**Given data:**
◇ ◇ ◇
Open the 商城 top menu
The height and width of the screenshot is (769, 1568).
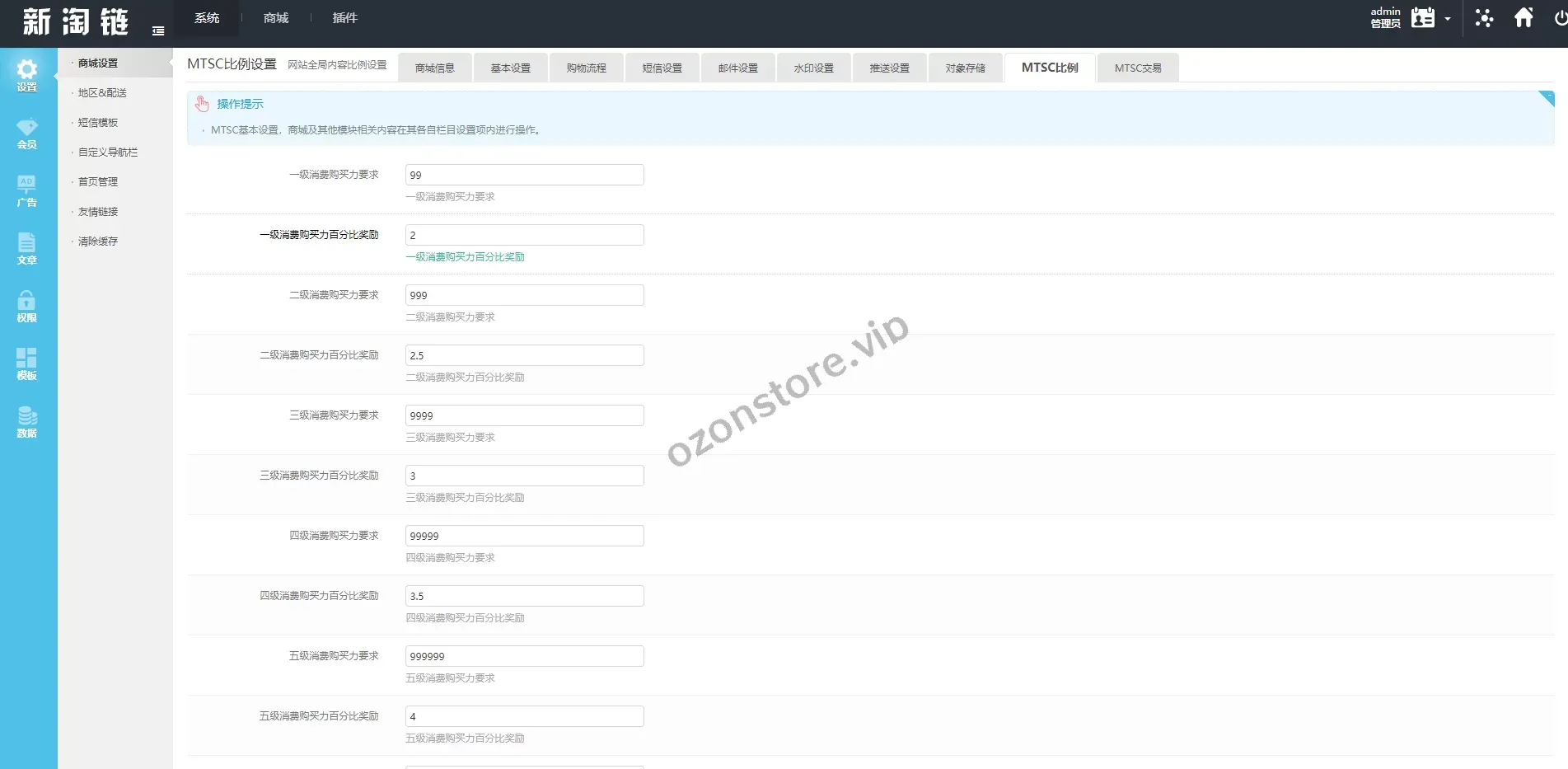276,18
◇ ◇ ◇
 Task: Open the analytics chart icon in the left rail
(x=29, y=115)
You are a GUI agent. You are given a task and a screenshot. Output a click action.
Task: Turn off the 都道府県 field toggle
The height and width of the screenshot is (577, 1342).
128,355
◇ ◇ ◇
**Your objective:** Identify every line in the rows above that contains the word "Open" and copy each such line in full.

**Finished answer:**
Open the 商城 top menu
 Task: Open the analytics chart icon in the left rail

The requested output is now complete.